Sunday, March 01, 2009

Talking and the Eleven Plus Lesson

There is saying in education that a lesson is made up of two thirds talk. To some that appears to present a perfectly reasonable ratio. Then comes the crunch statistic – and the important number is that two thirds of the talking is taken up by the teacher. In a class lesson, therefore, the teacher is talking for four ninths of the lesson – or for around twenty five minutes in an hour or around thirteen minutes in thirty minutes.

Teachers also feel the need to question their children on what has been taught. In a carefully prepared lesson – after all the talking and the questions – there must be little time for actual work.

This statement them promotes another series of questions – what is work in an eleven plus question? Is it listening to a teacher talking? Is it working through a series of exercises? Some children will want to break the `lesson’ by looking in a dictionary to understand the meaning of any new and unfamiliar words. Other children will simply nod silently when an explanation is offered and then want to do more questions. Eleven Plus preparation then becomes doing more questions one after another. Conscientious work will vary from lesson to lesson.

When parents are working with their children towards the eleven plus there are likely to be two extremes. One could be: “Do the paper, mark it and then bring it to me so we can go over any problems.” This could be a paraphrase of: “Do the paper, mark it and then take the paper to your teacher or tutor.” The shortened version then becomes: “Do the paper, take to your tutor to be marked. Your tutor will go over any problems.”

Other parents will want to sit beside their children working on the paper together – question by question. Their child therefore gets immediate feedback. This builds great rapport. The benefit of the close relationship between patent and child is immediately obvious. The problem comes in the examination. If the child is so used to working `together’ then everything could fall apart in the examination when there can never be any outside help.

It is unlikely that there will have been much of an opportunity for any research into how many words a child will speak in a typical eleven plus lesson. First of all there can be no typical eleven plus lesson – unless the teacher or tutor is lecturing. Secondly part of a lesson could be new or difficult work where there would be a need for many words. On easy or familiar work the parent or teacher would naturally need to speak less.

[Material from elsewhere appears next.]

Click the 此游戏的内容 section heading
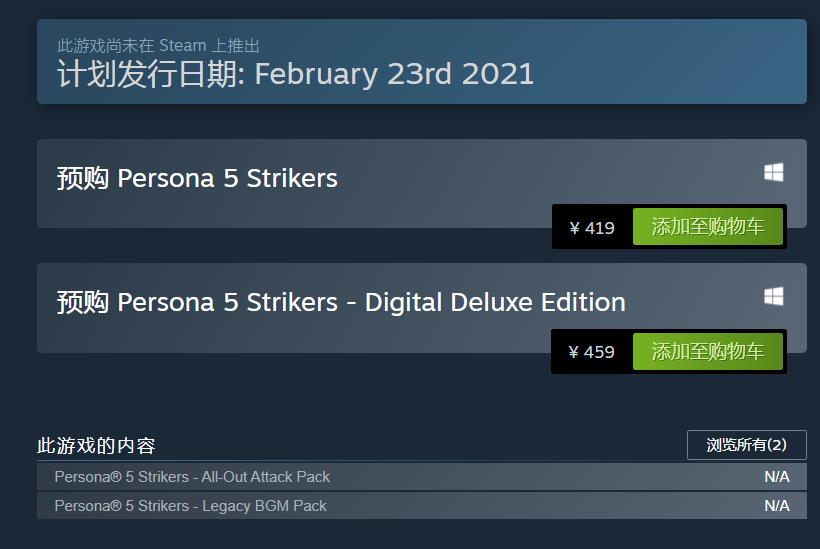Screen dimensions: 820x549 pos(96,446)
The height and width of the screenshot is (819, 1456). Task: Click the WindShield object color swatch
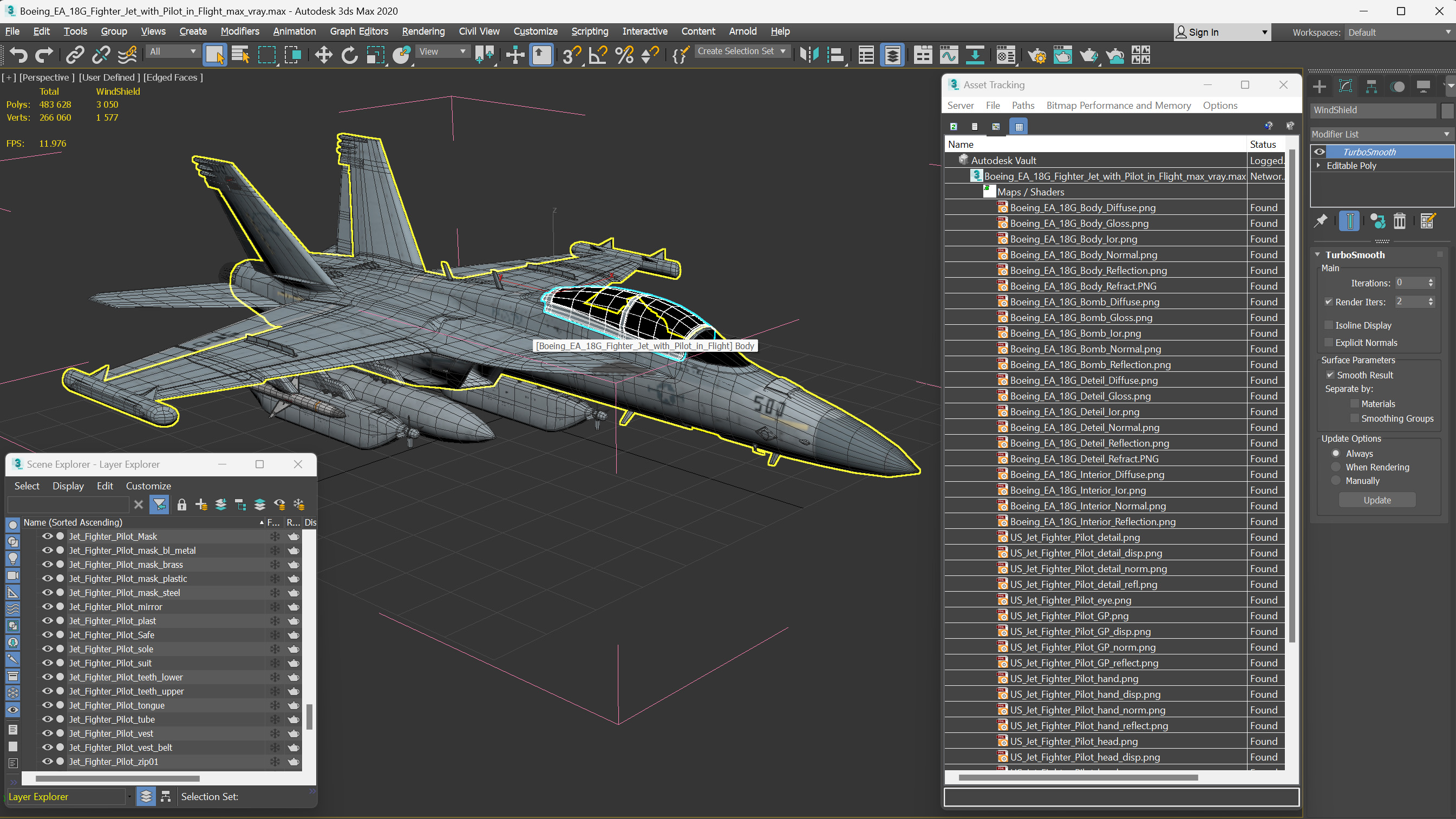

Perhaps the only words that need to be monitored are those when the child deviates from the lesson. Every one knows that a child learns best when he or she is stimulated by something of interest. It would be wonderful for children if the content of an eleven plus course could be challenging as well as interesting. Many bright children won’t want lessons that are totally dependant on a torrent of words from the parent or tutor. After all we could easily check the veracity of this discourse by simply asking are children:

“Am I talking too much?”

This then leads to another truism: “Never ask a question if you do not already know the answer.” After all your child may slip through your defences and give credence to the statement: “Never ask a question if you do not want to hear the answer.”

In your next lesson why not sit down with two stop watches. Time how long you talk. Encourage your child to time his or her words. No one can say what the right balance is – but the end result may be illuminating.